Social media is often a place where girls and women compare themselves to celebrities and influencers, many with unrealistic body standards. This can create anxiety and an unhealthy standard for body image. Here at the University of Maryland, a group of women is attempting to change this.
Loveyourbodyumd is an Instagram account created and run by Austin Chau, Rachel Fried, Ila Ghosh, AJ Goldbloom, Vendela Krenkel, Agnes Lin and Anjali Verma as part of a project for their psychology of women course, taught by Dr. Monica Kearney. The account posts information and resources about body image and diet culture.
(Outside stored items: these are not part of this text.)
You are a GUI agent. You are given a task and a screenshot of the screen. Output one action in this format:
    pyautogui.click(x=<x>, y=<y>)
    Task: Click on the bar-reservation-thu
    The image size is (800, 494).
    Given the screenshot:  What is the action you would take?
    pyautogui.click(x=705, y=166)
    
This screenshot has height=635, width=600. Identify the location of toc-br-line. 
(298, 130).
“The goal of the account is to help college women have a positive view of their body,” said Ghosh, a psychology major and disability studies minor.
Their campaign taking place on social media is another purposeful component of the group’s plan.
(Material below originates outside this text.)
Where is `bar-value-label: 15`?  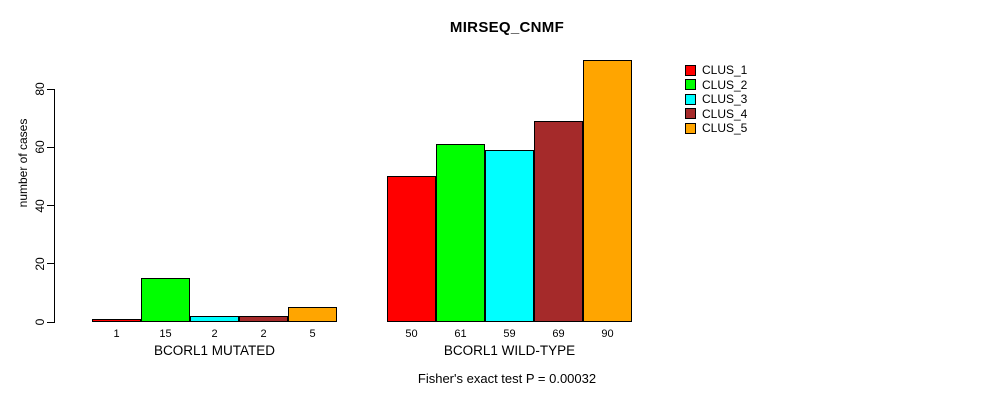
bar-value-label: 15 is located at coordinates (166, 334).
“Social media is a huge part of where a lot of us spend a lot of our time and get information,” said Verma, a sophomore government and politics major. “And so a lot of times there’s a lot of comparison and negativity. But through creating an Instagram account, we thought we could reverse that narrative and instead promote positivity.”
In a study done by the National Eating Disorders Association, the rate of eating disorders among women in college is 32.6%.
“In general eating disorders and diet culture isn’t talked about enough, which causes it to have a lot of stigma,” said Verma. “So through talking about it and learning about correct, proper information. I think that’s the first step to getting help for everybody that needs it.”
In 2019, UMD held a “Love Your Body” week to encourage body positivity, but the events they held were not engaging to college students, in Krenkel’s opinion. The group wants to bring the week back, but with updated events.
“We wanted to do different events that would kind of inspire open sharing and create a dialogue where people could talk about their experiences of body image and diet culture,” said Krenkel, a sophomore psychology major. “We were thinking we could do something with chalk. I’ve seen a lot of stuff on campus with that, where people could just write about their experiences, maybe a short quote or a couple words.”
In addition to their chalk idea, the group wants to invite a body positive influencer to speak on campus, and organize a collaborative mural about body positivity and diet culture at one of the diners. Their petition to have UMD host a Love Your Body week again can be signed here.
“I think that a lot of people could benefit from just starting a conversation by saying, Hey, I don’t feel incredible about my body, but neither do you. And that’s okay. Like we’re working on it,’” said Krenkel.